According to the Ministry of Tourism, Government of India, while 14.33 crore Indians visited temples and pilgrimages in the year 2022, 64.4 lakh foreign tourists also visited these places. In the year 2022, an income of Rs 1.35 lakh crore was generated from these places of pilgrimage. That is, it can be understood that those who say that temples do not create employment or temples have no contribution in the Indian economy, should know these facts.
Contribution to Society
We have several examples showing that many temples, places of pilgrimage and religious and spiritual leaders are doing exemplary work in the establishment of educational institutions and health centres. The Hindu Mission Hospital in Vellore, Tamil Nadu was founded by the Hindu Mission Society in 1894. It is one of the oldest and most well-known hospitals in the country. The Ramakrishna Mission runs a number of educational institutions and health centres across India. The Arya Samaj also runs a number of educational institutions and health centers across India. These include schools, colleges, and hospitals.
The Jain temples in India have traditionally been centres of learning. Many Jain temples have libraries, schools, and even universities. The Sikh Gurudwaras in India also provide free education, food and healthcare to the country.
These are just a few examples of the many educational institutions and health centers that have been developed by temples and religious leaders in India. These institutions play an important role in providing education and healthcare to the people of India.

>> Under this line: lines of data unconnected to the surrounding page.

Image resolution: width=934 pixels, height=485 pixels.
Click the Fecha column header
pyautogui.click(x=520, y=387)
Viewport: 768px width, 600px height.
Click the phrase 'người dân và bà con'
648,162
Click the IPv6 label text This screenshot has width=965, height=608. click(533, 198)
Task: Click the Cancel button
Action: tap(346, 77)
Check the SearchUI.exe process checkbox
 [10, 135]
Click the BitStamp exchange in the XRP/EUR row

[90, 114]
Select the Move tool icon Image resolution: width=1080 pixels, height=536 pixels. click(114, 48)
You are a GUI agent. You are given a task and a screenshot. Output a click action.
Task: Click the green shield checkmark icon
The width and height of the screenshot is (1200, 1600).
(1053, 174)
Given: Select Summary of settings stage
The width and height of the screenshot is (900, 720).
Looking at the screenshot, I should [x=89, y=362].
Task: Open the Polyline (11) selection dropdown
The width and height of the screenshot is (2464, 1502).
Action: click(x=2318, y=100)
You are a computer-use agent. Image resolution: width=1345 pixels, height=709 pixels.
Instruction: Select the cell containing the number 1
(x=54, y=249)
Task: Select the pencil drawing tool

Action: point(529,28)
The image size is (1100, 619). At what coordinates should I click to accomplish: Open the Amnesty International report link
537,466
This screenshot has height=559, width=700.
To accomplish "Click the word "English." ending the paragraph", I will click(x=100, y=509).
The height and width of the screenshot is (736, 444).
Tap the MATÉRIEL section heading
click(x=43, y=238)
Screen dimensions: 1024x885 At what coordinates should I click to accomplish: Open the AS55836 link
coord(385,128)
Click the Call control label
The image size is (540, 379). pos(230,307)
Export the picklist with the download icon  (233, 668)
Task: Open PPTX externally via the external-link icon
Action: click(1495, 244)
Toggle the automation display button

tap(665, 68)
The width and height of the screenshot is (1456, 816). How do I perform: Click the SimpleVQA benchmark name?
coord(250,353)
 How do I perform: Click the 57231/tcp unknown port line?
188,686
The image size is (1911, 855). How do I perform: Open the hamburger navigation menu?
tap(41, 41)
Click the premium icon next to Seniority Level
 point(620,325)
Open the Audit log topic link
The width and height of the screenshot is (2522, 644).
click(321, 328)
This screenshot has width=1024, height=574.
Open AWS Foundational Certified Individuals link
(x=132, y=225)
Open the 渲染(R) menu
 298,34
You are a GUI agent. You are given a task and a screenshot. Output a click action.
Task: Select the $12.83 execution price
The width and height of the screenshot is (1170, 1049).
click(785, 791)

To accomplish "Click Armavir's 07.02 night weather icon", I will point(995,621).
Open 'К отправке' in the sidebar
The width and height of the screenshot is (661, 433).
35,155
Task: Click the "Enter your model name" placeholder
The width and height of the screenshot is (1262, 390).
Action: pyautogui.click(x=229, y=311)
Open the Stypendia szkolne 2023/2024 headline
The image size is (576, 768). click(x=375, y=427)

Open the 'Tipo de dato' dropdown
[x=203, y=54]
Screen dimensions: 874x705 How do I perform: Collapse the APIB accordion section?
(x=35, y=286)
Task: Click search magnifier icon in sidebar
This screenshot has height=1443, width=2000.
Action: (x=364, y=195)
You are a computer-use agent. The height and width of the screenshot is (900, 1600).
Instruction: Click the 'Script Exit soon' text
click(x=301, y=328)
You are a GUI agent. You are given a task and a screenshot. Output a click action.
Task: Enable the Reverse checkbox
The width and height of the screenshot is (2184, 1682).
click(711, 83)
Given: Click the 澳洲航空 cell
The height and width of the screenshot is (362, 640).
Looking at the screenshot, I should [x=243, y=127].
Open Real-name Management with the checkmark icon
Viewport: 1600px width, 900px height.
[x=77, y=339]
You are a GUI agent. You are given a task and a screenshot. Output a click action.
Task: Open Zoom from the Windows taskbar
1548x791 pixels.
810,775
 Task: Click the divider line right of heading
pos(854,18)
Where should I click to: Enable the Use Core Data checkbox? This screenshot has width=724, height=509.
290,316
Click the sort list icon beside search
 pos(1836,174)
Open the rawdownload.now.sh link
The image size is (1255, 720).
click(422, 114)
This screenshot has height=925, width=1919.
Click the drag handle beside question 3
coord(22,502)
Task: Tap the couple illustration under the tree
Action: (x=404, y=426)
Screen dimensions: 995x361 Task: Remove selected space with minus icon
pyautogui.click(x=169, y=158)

Today, it is imperative that by developing these areas of religious and pilgrimage tourism, their contribution in the development of the country be further increased. For this, apart from renovation of old temples, construction of all types of economy and luxury hotels, expansion of infrastructure and civic amenities and establishment of tourist information centres in these religious and pilgrimage places; and their connectivity with different parts of the country to reach these places, are some of the initiatives through which their (pilgrimage places and temples) contribution to the national economy can be strengthened.